> [TRY IT]: Repeat the listing below in full.

- - -

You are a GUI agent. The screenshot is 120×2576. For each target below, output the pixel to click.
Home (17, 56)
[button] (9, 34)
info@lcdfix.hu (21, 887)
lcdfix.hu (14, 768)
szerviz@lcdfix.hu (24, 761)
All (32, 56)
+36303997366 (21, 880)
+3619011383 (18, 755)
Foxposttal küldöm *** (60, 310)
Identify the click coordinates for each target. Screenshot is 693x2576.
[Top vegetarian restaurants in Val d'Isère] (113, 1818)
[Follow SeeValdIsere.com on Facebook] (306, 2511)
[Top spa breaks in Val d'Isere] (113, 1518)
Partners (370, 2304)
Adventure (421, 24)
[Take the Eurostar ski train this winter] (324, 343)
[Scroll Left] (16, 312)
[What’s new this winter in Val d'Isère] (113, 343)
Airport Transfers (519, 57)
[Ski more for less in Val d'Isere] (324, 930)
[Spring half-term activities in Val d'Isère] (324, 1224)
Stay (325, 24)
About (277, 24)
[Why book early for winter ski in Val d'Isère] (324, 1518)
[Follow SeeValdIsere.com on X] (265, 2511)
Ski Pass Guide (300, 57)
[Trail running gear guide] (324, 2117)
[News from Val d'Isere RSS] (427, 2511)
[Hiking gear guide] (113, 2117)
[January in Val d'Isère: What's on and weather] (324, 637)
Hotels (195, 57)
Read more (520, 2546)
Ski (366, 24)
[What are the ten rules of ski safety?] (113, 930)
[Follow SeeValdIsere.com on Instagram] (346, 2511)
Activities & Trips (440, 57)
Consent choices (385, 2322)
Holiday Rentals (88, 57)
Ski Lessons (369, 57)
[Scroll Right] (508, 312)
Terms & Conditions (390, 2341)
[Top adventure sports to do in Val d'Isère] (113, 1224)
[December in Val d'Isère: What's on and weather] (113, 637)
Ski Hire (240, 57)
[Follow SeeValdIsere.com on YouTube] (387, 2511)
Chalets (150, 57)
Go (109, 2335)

- - -

> [REPLY]:
You are a GUI agent. The screenshot is 120×2576. For each target below, output the pixel to click.
Home (17, 56)
[button] (9, 34)
info@lcdfix.hu (21, 887)
lcdfix.hu (14, 768)
szerviz@lcdfix.hu (24, 761)
All (32, 56)
+36303997366 (21, 880)
+3619011383 (18, 755)
Foxposttal küldöm *** (60, 310)
Identify the click coordinates for each target. Screenshot is 693x2576.
[Top vegetarian restaurants in Val d'Isère] (113, 1818)
[Follow SeeValdIsere.com on Facebook] (306, 2511)
[Top spa breaks in Val d'Isere] (113, 1518)
Partners (370, 2304)
Adventure (421, 24)
[Take the Eurostar ski train this winter] (324, 343)
[Scroll Left] (16, 312)
[What’s new this winter in Val d'Isère] (113, 343)
Airport Transfers (519, 57)
[Ski more for less in Val d'Isere] (324, 930)
[Spring half-term activities in Val d'Isère] (324, 1224)
Stay (325, 24)
About (277, 24)
[Why book early for winter ski in Val d'Isère] (324, 1518)
[Follow SeeValdIsere.com on X] (265, 2511)
Ski Pass Guide (300, 57)
[Trail running gear guide] (324, 2117)
[News from Val d'Isere RSS] (427, 2511)
[Hiking gear guide] (113, 2117)
[January in Val d'Isère: What's on and weather] (324, 637)
Hotels (195, 57)
Read more (520, 2546)
Ski (366, 24)
[What are the ten rules of ski safety?] (113, 930)
[Follow SeeValdIsere.com on Instagram] (346, 2511)
Activities & Trips (440, 57)
Consent choices (385, 2322)
Holiday Rentals (88, 57)
Ski Lessons (369, 57)
[Scroll Right] (508, 312)
Terms & Conditions (390, 2341)
[Top adventure sports to do in Val d'Isère] (113, 1224)
[December in Val d'Isère: What's on and weather] (113, 637)
Ski Hire (240, 57)
[Follow SeeValdIsere.com on YouTube] (387, 2511)
Chalets (150, 57)
Go (109, 2335)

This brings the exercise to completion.